Heh, that's an understatement. The 8048 doesn't even have a subtract instruction, much less divide.


cpl add cpl was good enough for my daddy and it's good enough for me


I think it depends. I had Dr. Bresenham as my graphics instructor (he taught for a while after he retired from IBM) and the class used Borland Turbo Pascal and for it's time it was fast. Not as fast as raw assembly. But faster than Borlands Turbo C that had just come out.

So far as 1 instruction per cycle - Wikipedia says the 80286 (the top dog PC processor of the time) could execute 0.21 "typical" instructions per clock. Optimized code was up to 0.5 instructions per clock. And that agrees with my memories.

Today, I would try and use parallelism if I could. With lots of conditions though - is the process being applied to the image trivially parallelizable, will most/all of it fit in cache, etc. Trying to parallelize Bresenham's algorithms though would be futile - when drawing circles you can reflect it into the different quadrants (big savings) but the algorithm itself is going to be pretty serial because it has to keep up with the error coefficient as it draws.


It's actually not difficult to vectorize Bresenham algorithms, at least the line algorithm. You just have to preroll the algorithm for each of the lanes and then adjust the steps and error factors so each lane steps 4-8 pixels ahead at a time interleaved. I've done this for the floor type 1 render in Ogg Vorbis, which is defined in terms of a Bresenham-like algorithm.


oh wow, this is awesome, thanks! i never realized!


It's also from an era when floats were rather expensive.


I still picture them as expensive. Things like trig functions are still very expensive.


I learned relatively recently that trig functions on the GPU are free if you don’t use too many of them; there’s a separate hardware pipe so they can execute in parallel with floats adds and muls. There’s still extra latency, but it’ll hide if there’s enough other stuff in the vicinity.


The CUDA documenation tells me that there are more performant but less precise trigonometric functions: https://docs.nvidia.com/cuda/cuda-c-programming-guide/index....

Do you know if that hardware pipeline works only for these intrinsic variants?


Yep, these intrinsics are what I was referring to, and yes the software versions won’t use the hardware trig unit, they’ll be written using an approximating spline and/or Newton’s method, I would assume, probably mostly using adds and multiplies. Note the loss of precision with these fast-math intrinsics isn’t very much, it’s usually like 1 or 2 bits at most.


I couldn't find much information on those. I assume that they don't include range reduction?

-- GOALS --
(1) Reproduce the stretch of the graphics-performance discussion from "cpl add cpl" through "just come out.".
(2) Answer these questions using the graphics-performance discussion.
(a) According to the Wikipedia figure cited, how many "typical" instructions per clock could the 80286 execute?
(b) In what render was a Bresenham-like algorithm vectorized?
(c) How much precision do the fast-math intrinsics usually lose?

-- PROVIDED DATA --
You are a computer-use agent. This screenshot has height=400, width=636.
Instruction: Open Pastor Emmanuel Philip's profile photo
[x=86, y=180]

-- WRITTEN RESPONSES --
(1)
cpl add cpl was good enough for my daddy and it's good enough for me


I think it depends. I had Dr. Bresenham as my graphics instructor (he taught for a while after he retired from IBM) and the class used Borland Turbo Pascal and for it's time it was fast. Not as fast as raw assembly. But faster than Borlands Turbo C that had just come out.

(2)
(a) 0.21 instructions per clock.
(b) The floor type 1 render in Ogg Vorbis.
(c) Usually 1 or 2 bits at most.